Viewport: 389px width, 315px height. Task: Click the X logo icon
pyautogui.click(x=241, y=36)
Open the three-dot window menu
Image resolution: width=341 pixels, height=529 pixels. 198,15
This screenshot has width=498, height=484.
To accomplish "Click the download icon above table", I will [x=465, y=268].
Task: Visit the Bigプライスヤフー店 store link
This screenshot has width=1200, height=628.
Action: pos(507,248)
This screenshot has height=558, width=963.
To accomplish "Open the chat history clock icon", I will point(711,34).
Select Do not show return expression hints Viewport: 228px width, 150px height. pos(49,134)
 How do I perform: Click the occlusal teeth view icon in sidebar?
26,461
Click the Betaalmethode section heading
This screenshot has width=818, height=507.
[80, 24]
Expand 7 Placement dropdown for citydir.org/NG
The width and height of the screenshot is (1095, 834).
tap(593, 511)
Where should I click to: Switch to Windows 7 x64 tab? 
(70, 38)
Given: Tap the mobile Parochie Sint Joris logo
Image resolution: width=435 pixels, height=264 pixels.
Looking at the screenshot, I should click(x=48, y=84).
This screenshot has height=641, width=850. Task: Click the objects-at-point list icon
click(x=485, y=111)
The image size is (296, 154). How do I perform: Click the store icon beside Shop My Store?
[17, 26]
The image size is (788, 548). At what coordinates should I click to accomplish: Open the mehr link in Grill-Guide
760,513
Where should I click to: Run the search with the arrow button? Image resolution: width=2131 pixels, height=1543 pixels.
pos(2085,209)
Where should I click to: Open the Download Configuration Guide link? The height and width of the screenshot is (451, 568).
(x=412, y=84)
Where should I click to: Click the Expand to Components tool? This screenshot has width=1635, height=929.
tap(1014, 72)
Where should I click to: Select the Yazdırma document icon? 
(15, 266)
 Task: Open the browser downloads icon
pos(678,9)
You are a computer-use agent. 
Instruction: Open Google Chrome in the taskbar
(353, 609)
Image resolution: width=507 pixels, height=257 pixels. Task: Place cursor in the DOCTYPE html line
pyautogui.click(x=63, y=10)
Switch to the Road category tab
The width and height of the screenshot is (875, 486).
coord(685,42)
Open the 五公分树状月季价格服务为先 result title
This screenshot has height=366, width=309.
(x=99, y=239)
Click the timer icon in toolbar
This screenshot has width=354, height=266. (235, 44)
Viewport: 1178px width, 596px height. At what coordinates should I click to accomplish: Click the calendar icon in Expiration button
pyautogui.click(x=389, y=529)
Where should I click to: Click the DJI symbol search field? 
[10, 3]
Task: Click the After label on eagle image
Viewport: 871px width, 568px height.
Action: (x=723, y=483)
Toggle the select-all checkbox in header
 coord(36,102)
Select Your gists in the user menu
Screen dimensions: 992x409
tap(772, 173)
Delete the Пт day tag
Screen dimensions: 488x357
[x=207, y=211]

++++++++

Task brief:
Copy every one of the records above line for line, with no changes.

Answer to the problem:
Viewport: 389px width, 315px height. Task: Click the X logo icon
pyautogui.click(x=241, y=36)
Open the three-dot window menu
Image resolution: width=341 pixels, height=529 pixels. 198,15
This screenshot has width=498, height=484.
To accomplish "Click the download icon above table", I will [x=465, y=268].
Task: Visit the Bigプライスヤフー店 store link
This screenshot has width=1200, height=628.
Action: pos(507,248)
This screenshot has height=558, width=963.
To accomplish "Open the chat history clock icon", I will point(711,34).
Select Do not show return expression hints Viewport: 228px width, 150px height. pos(49,134)
 How do I perform: Click the occlusal teeth view icon in sidebar?
26,461
Click the Betaalmethode section heading
This screenshot has width=818, height=507.
[80, 24]
Expand 7 Placement dropdown for citydir.org/NG
The width and height of the screenshot is (1095, 834).
tap(593, 511)
Where should I click to: Switch to Windows 7 x64 tab? 
(70, 38)
Given: Tap the mobile Parochie Sint Joris logo
Image resolution: width=435 pixels, height=264 pixels.
Looking at the screenshot, I should click(x=48, y=84).
This screenshot has height=641, width=850. Task: Click the objects-at-point list icon
click(x=485, y=111)
The image size is (296, 154). How do I perform: Click the store icon beside Shop My Store?
[17, 26]
The image size is (788, 548). At what coordinates should I click to accomplish: Open the mehr link in Grill-Guide
760,513
Where should I click to: Run the search with the arrow button? Image resolution: width=2131 pixels, height=1543 pixels.
pos(2085,209)
Where should I click to: Open the Download Configuration Guide link? The height and width of the screenshot is (451, 568).
(x=412, y=84)
Where should I click to: Click the Expand to Components tool? This screenshot has width=1635, height=929.
tap(1014, 72)
Where should I click to: Select the Yazdırma document icon? 
(15, 266)
 Task: Open the browser downloads icon
pos(678,9)
You are a computer-use agent. 
Instruction: Open Google Chrome in the taskbar
(353, 609)
Image resolution: width=507 pixels, height=257 pixels. Task: Place cursor in the DOCTYPE html line
pyautogui.click(x=63, y=10)
Switch to the Road category tab
The width and height of the screenshot is (875, 486).
coord(685,42)
Open the 五公分树状月季价格服务为先 result title
This screenshot has height=366, width=309.
(x=99, y=239)
Click the timer icon in toolbar
This screenshot has width=354, height=266. (235, 44)
Viewport: 1178px width, 596px height. At what coordinates should I click to accomplish: Click the calendar icon in Expiration button
pyautogui.click(x=389, y=529)
Where should I click to: Click the DJI symbol search field? 
[10, 3]
Task: Click the After label on eagle image
Viewport: 871px width, 568px height.
Action: (x=723, y=483)
Toggle the select-all checkbox in header
 coord(36,102)
Select Your gists in the user menu
Screen dimensions: 992x409
tap(772, 173)
Delete the Пт day tag
Screen dimensions: 488x357
[x=207, y=211]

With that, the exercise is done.